- _Task details_
No pictures, please: print exactly the lines from the one that contains "Task: Reply to whattheX's tweet" through the last line of the listing.

- _Material for this task_
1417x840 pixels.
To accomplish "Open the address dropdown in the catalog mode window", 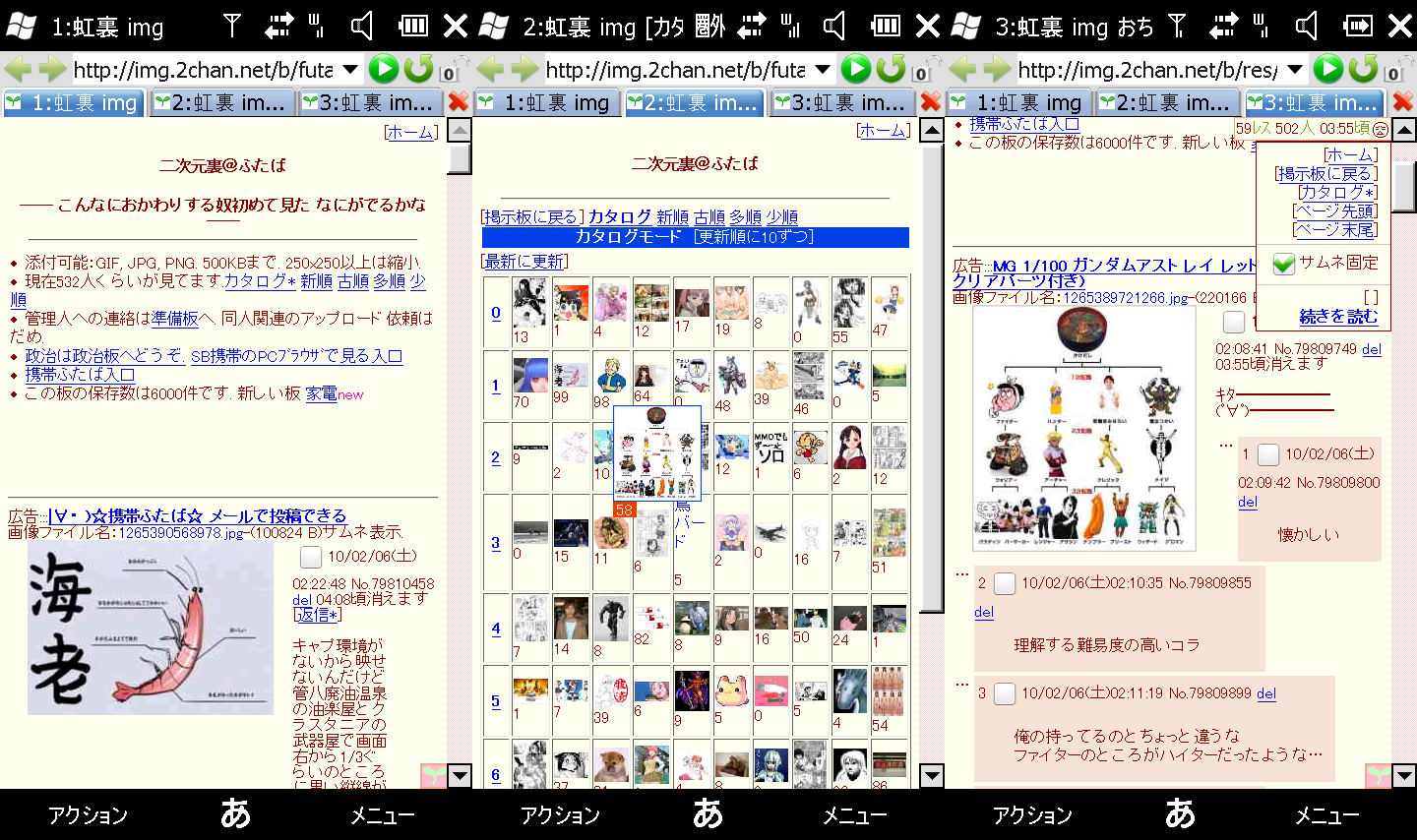I will tap(823, 69).
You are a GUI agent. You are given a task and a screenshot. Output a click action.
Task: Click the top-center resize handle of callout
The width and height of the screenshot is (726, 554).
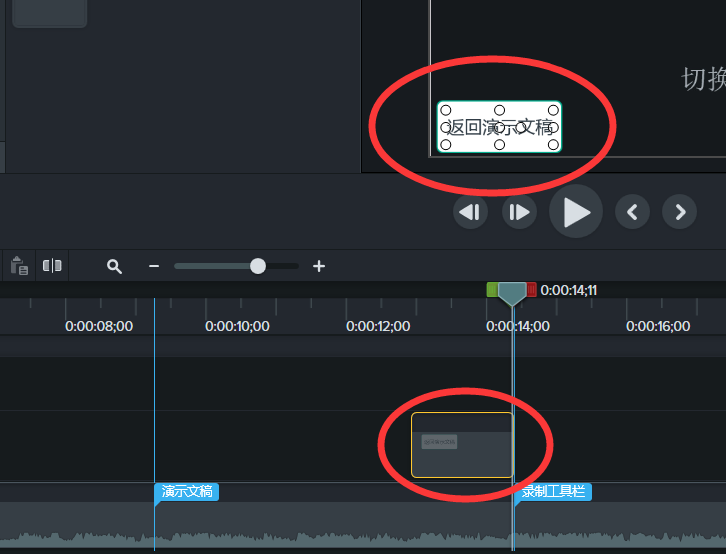[x=499, y=110]
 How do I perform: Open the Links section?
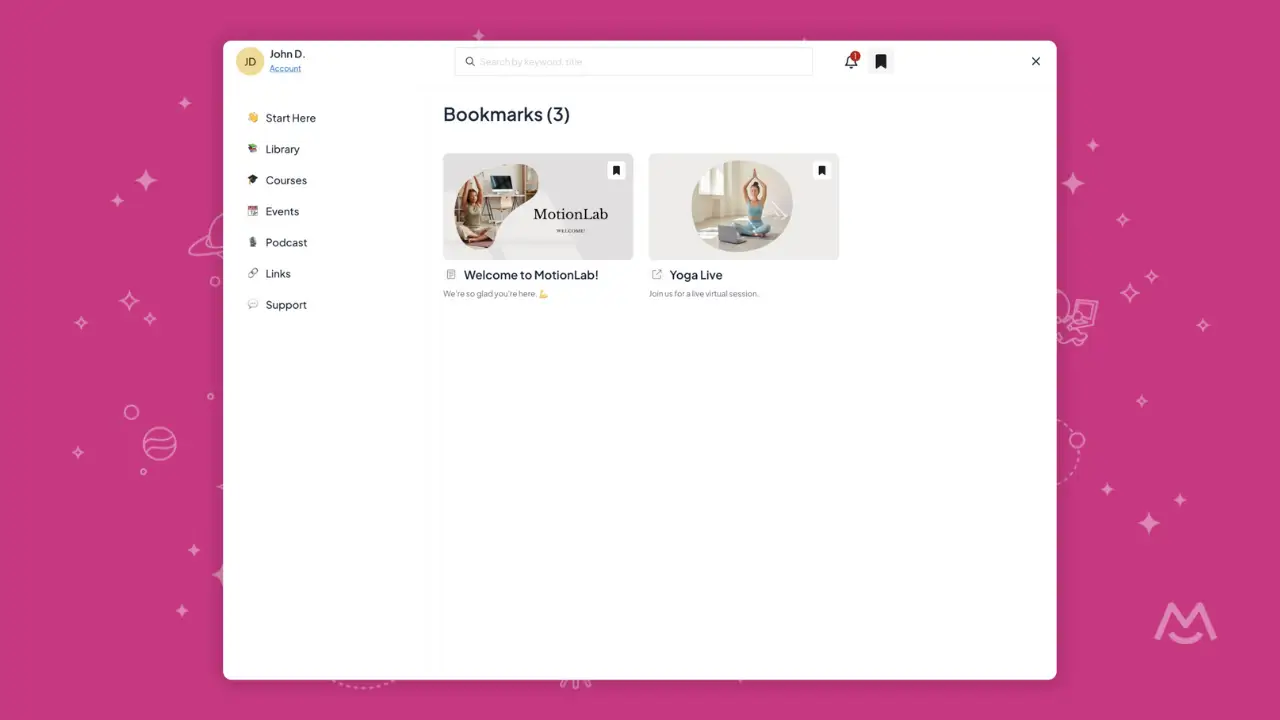(276, 273)
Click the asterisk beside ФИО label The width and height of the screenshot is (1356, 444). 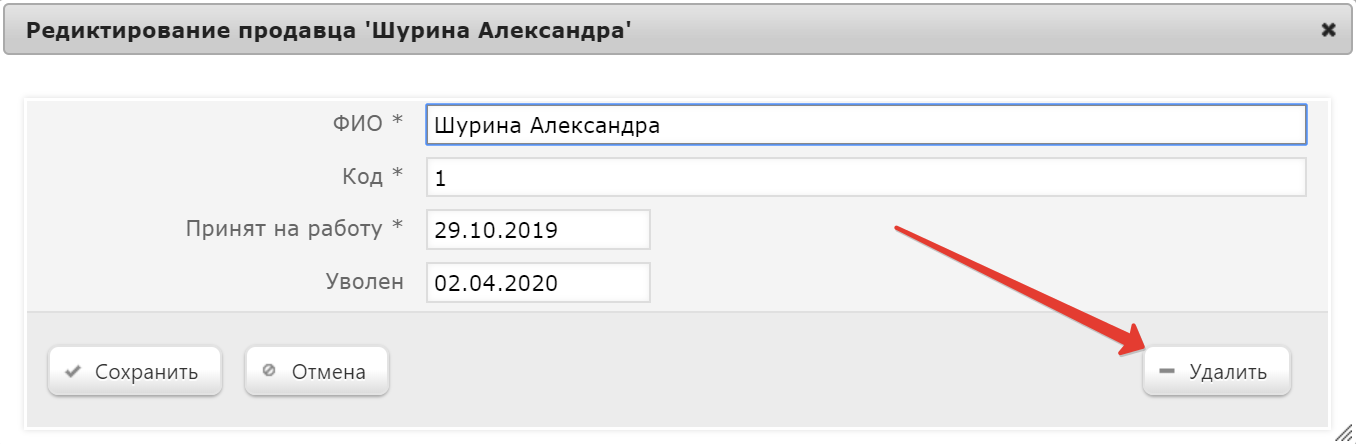click(397, 121)
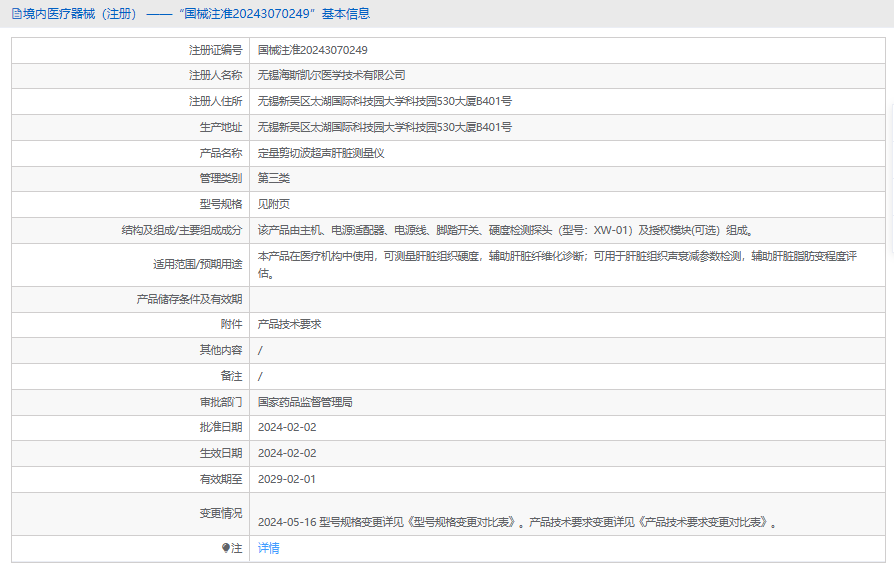This screenshot has width=894, height=571.
Task: Click the 注册人住所 address value
Action: tap(384, 101)
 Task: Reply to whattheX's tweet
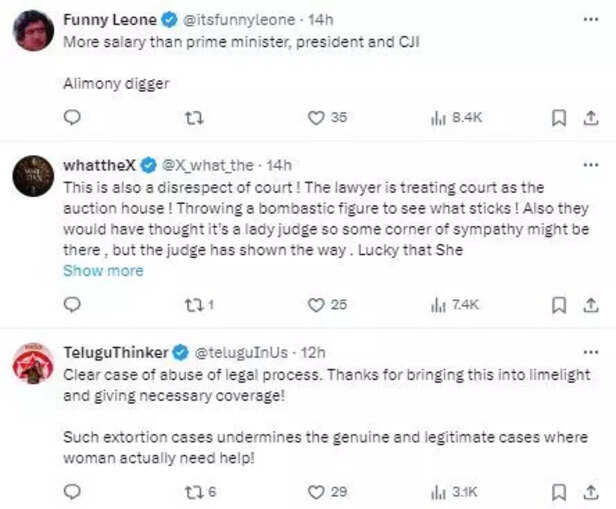[72, 304]
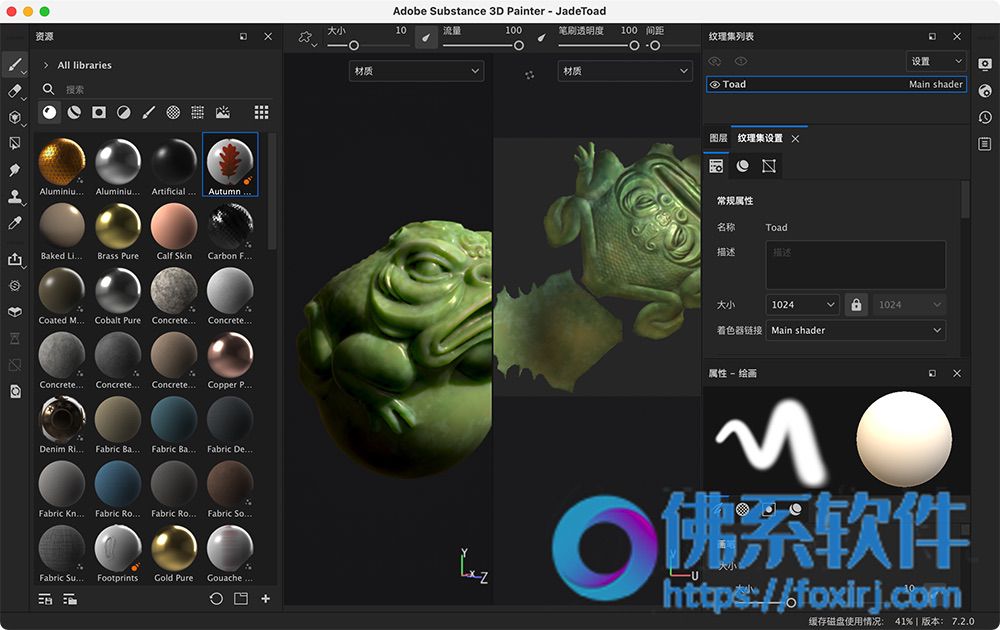
Task: Toggle the size lock between 1024 fields
Action: (x=856, y=305)
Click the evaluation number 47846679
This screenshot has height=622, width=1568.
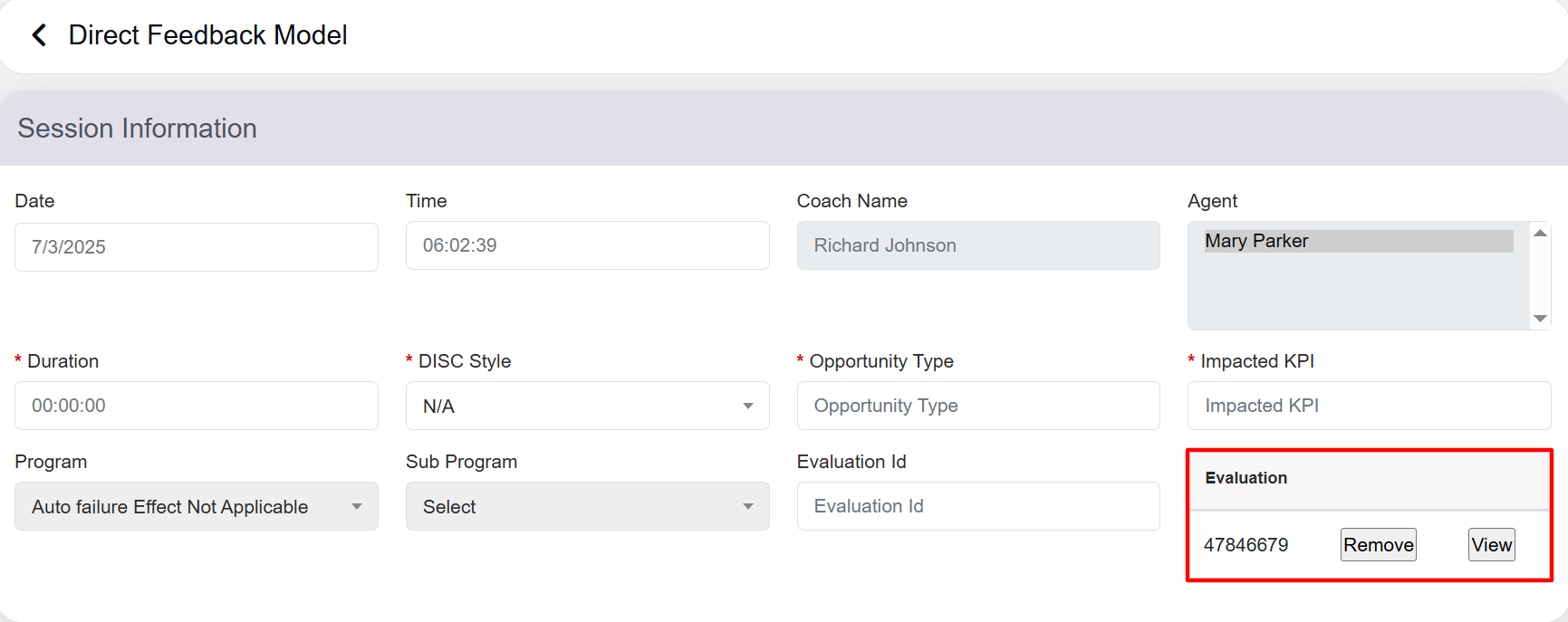[1246, 545]
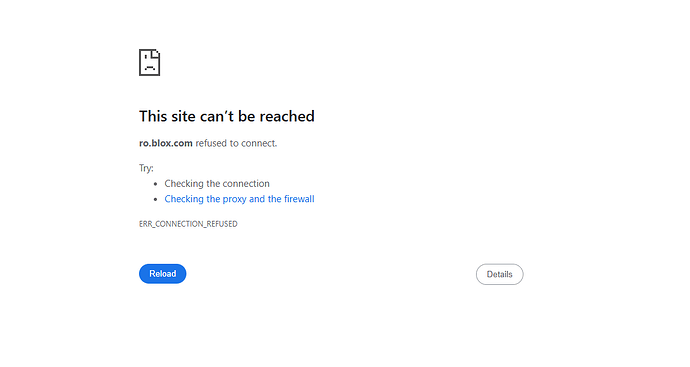690x367 pixels.
Task: Click the bold ro.blox.com domain name
Action: 166,143
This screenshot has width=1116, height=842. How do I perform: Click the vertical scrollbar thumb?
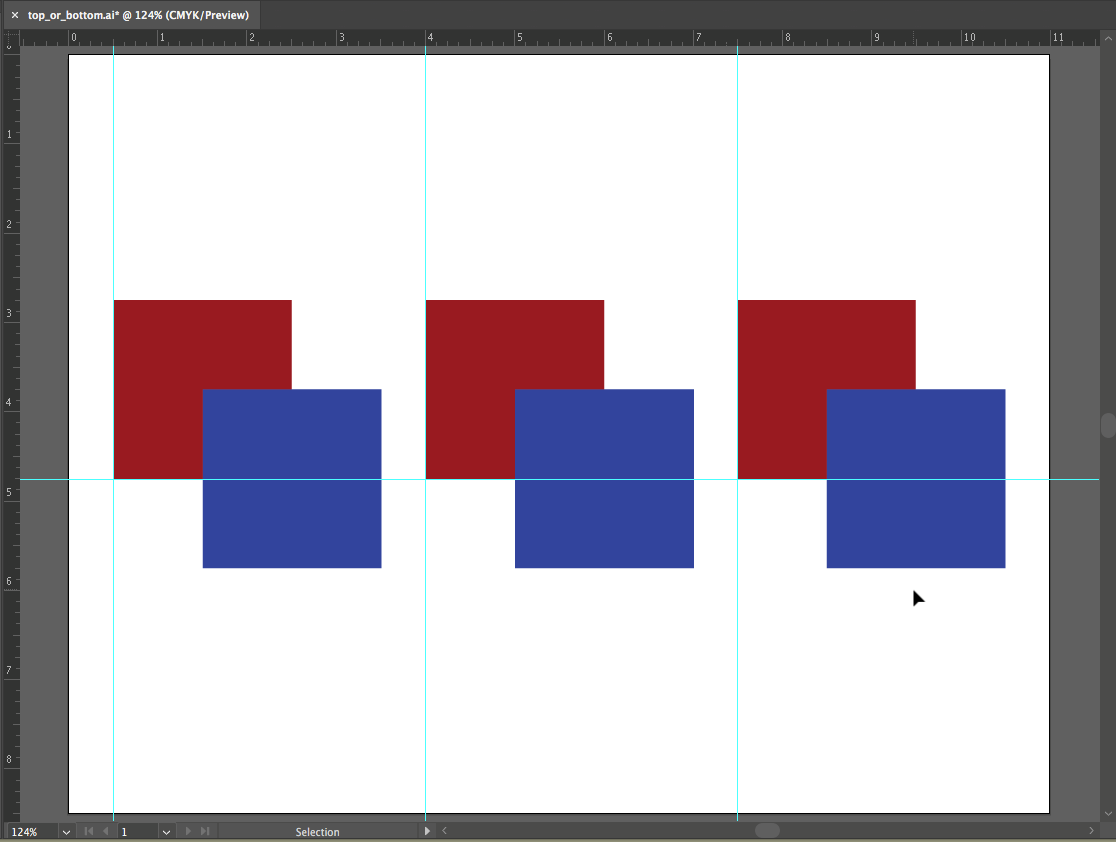pos(1107,425)
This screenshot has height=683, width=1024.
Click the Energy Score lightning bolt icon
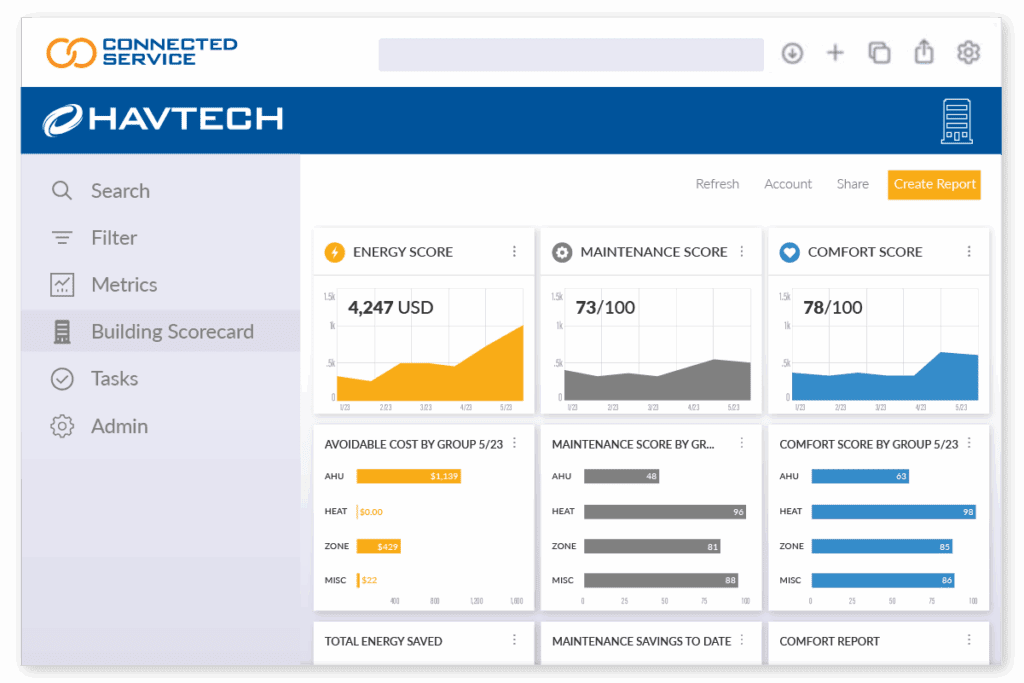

- _Answer area_
 Task: Reply to whattheX's tweet
[72, 304]
Task: Toggle the size lock between 1024 fields
Action: (x=856, y=305)
Click the evaluation number 47846679
This screenshot has height=622, width=1568.
[1246, 545]
690x367 pixels.
Task: Click the bold ro.blox.com domain name
Action: 166,143
This screenshot has width=1116, height=842. How do I perform: Click the vertical scrollbar thumb?
pos(1107,425)
This screenshot has height=683, width=1024.
Click the Energy Score lightning bolt icon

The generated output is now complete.